Detaylı analiz sonucunda rakıdaki aromatik maddelerin ahududu, çilek, kimyon, nane, mandalina, karanfil, tarçın, vişne, kişniş, fesleğen, vanilya ve mercanköşk ile akraba olduğu ortaya çıkmış. İki barmen, denemelerinde de önce bu tadları kullanmış, rakıyla yakınlıklarını değerlendirmeye çalışmış. Sonuç ise, her biri onlarca kez denenmiş, hem yabancılara, hem de Türklere tattırılmış ve hiçbiri de zorlama ve suni olmayan 50 tane 12’den vuran rakı kokteyli...

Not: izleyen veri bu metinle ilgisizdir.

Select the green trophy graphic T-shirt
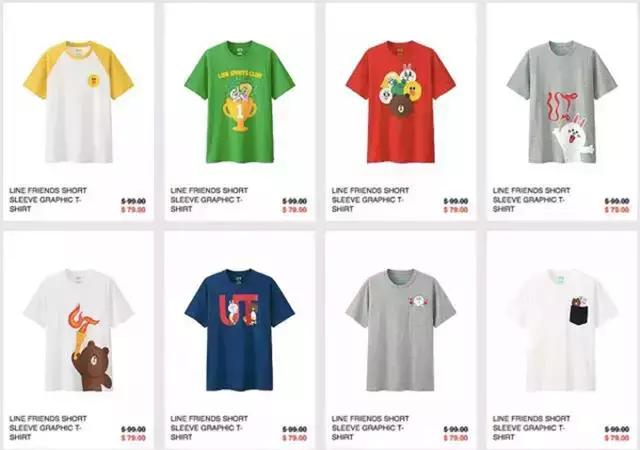This screenshot has width=640, height=450. click(240, 102)
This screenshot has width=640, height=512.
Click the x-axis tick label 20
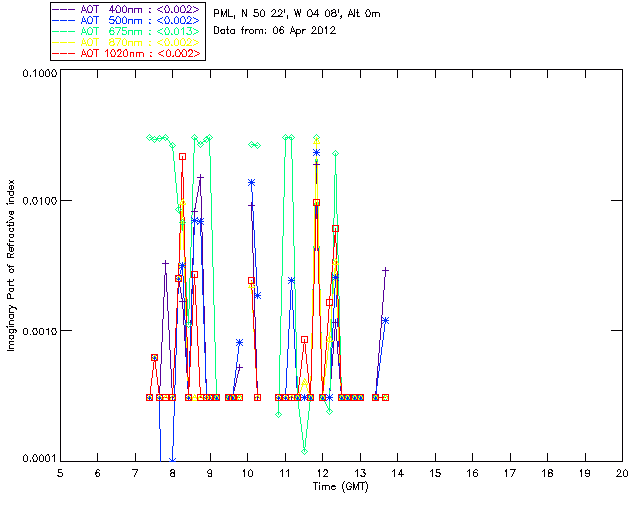click(x=622, y=472)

Frankfurt barlarının “muhteşem ikili”si, bu kokteylleri “Rakı Nights” adlı çok kaliteli bir Türkçe-Almanca kitapta da toplamışlar. Kitabın tamamen Türkçe versiyonu, Doğan Kitap’ta baskıda, önümüzdeki günlerde yayımlanacak...

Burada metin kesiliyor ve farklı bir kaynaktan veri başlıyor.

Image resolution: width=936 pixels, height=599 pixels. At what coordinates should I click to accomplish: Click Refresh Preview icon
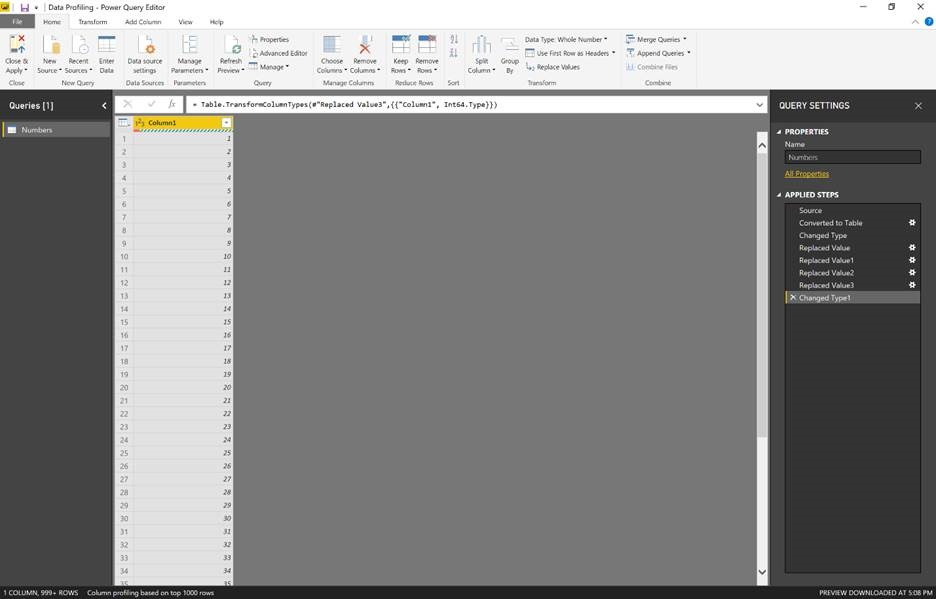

Baileys gibi helvalı rakı likörüÇoğunu yaratıcılarının elinden tattığım ve hayranlık eşiğimin biraz yüksek olmasına rağmen hayran olduğum kokteyller, aslında üreticilerin aromalı rakılar üretmesi açısından da birer tüyo.
Mesela rakı, tahin helvası, yoğurt, süt ve limon suyu ile yapılan ve üzerine toz şam fıstığı gezdirilerek sunulan Smooth Diplomacy kokteyli... Balık lokantalarında rakı sofralarının sonunda yenilen limonlu helvadan esinlenilen kokteyl, yoğun ve kremalı kokteyllerin şahı Baileys’den hiç aşağı kalır bir lezzet sunmuyor. Böyle bir karışım, niye bir krema kokteyline ilham vermesin?
Keza rakı, misket limonu suyu, sakız şurubu ve maden suyu ile yapılan Rakı Cobbler, maden suyu hariç niye bir karışım olarak şişeye giremesin, bol buz ve maden suyu ilavesiyle barları fethedemesin?
Rakı ile çilek, limon ve portakal suları kullanılarak yapılan Chilexi de, niye çilek püreli ve votkalı XuXu içkisi gibi çok satan bir içkiye hayat vermesin?
Rakının dünyanın en şahsiyetli ve dikkafalı içkisi olduğu, yanına hiçbir eşlikçi kabul etmediği, dizginlenemez bir yaban atı gibi hiçbir tatla yan yana gelemediği, hep kendimizin söyleyip kendimizin dinlediği “şehir efsaneleri”... Rakıyı ayranla, maden suyuyla, hatta limon suyuyla içenlerin sayısı hiç de az değil ve hayatlarından da pek memnunlar.
Ey rakıcılar... “Milli içkimiz”in musluğunu elinde tutanlar... Dünyada rakı gibi lezzetini sadece anason gibi tek bir maddeden alan yalınkat içki kalmadı. Kaldıysa bile ülke sınırlarının içine hapsoldu, satışları yıldan yıla azaldı.
Günümüzün bol lezzetli, bol aromalı dünyasında viski gibi “ağır” içkiler bile daha geniş kitlelere ulaşmak için onlarca kılığa bürünüyor, Fransızların asil konyağı dahi greyfurt sularıyla, pasyon meyvesi şuruplarıyla, tarçın özleriyle, hatta votka ile aynı şişeye giriyor.
Benzer bir şans, rakı için de artık tanınmalı... Mesele anason üreticisini korumak ise, “Aromalı rakılarda anason esansı kullanılamaz, anason tohumunun damıtılarak kullanılması şarttır” diye tek cümlelik bir madde işi çözmeye yeter...
Frankfurt’ta yaşayan Türk barmenler Fatih Akerdem ile Ahmet Ayberk, geliştirdikleri kokteyller ile “Rakı sadece suyla içilir” düşüncesini sarsıyor.